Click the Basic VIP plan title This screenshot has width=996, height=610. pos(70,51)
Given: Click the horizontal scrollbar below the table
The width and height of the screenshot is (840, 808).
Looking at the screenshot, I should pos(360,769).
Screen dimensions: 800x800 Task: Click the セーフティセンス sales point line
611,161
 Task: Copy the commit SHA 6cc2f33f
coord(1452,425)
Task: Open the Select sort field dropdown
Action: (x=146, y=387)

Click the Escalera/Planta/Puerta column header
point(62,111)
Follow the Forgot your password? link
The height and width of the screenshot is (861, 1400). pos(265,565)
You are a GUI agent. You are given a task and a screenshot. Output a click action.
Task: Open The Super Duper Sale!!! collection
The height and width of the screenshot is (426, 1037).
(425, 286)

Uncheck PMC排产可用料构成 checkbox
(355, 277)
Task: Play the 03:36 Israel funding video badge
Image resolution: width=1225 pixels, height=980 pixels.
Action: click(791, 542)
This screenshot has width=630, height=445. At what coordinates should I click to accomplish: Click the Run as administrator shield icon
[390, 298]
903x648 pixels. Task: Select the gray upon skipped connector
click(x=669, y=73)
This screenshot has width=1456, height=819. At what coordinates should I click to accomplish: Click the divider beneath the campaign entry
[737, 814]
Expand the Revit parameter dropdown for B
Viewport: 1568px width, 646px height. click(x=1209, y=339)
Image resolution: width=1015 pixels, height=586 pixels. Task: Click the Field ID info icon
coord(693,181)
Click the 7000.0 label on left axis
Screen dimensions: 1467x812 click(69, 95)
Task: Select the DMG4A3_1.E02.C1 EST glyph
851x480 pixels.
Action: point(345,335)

════════

* WORK REQUEST *
Give the material again, complete and unaltered.

* RESULT *
Click the Basic VIP plan title This screenshot has width=996, height=610. pos(70,51)
Given: Click the horizontal scrollbar below the table
The width and height of the screenshot is (840, 808).
Looking at the screenshot, I should pos(360,769).
Screen dimensions: 800x800 Task: Click the セーフティセンス sales point line
611,161
 Task: Copy the commit SHA 6cc2f33f
coord(1452,425)
Task: Open the Select sort field dropdown
Action: (x=146, y=387)

Click the Escalera/Planta/Puerta column header
point(62,111)
Follow the Forgot your password? link
The height and width of the screenshot is (861, 1400). pos(265,565)
You are a GUI agent. You are given a task and a screenshot. Output a click action.
Task: Open The Super Duper Sale!!! collection
The height and width of the screenshot is (426, 1037).
(425, 286)

Uncheck PMC排产可用料构成 checkbox
(355, 277)
Task: Play the 03:36 Israel funding video badge
Image resolution: width=1225 pixels, height=980 pixels.
Action: click(791, 542)
This screenshot has width=630, height=445. At what coordinates should I click to accomplish: Click the Run as administrator shield icon
[390, 298]
903x648 pixels. Task: Select the gray upon skipped connector
click(x=669, y=73)
This screenshot has width=1456, height=819. At what coordinates should I click to accomplish: Click the divider beneath the campaign entry
[737, 814]
Expand the Revit parameter dropdown for B
Viewport: 1568px width, 646px height. click(x=1209, y=339)
Image resolution: width=1015 pixels, height=586 pixels. Task: Click the Field ID info icon
coord(693,181)
Click the 7000.0 label on left axis
Screen dimensions: 1467x812 click(69, 95)
Task: Select the DMG4A3_1.E02.C1 EST glyph
851x480 pixels.
Action: point(345,335)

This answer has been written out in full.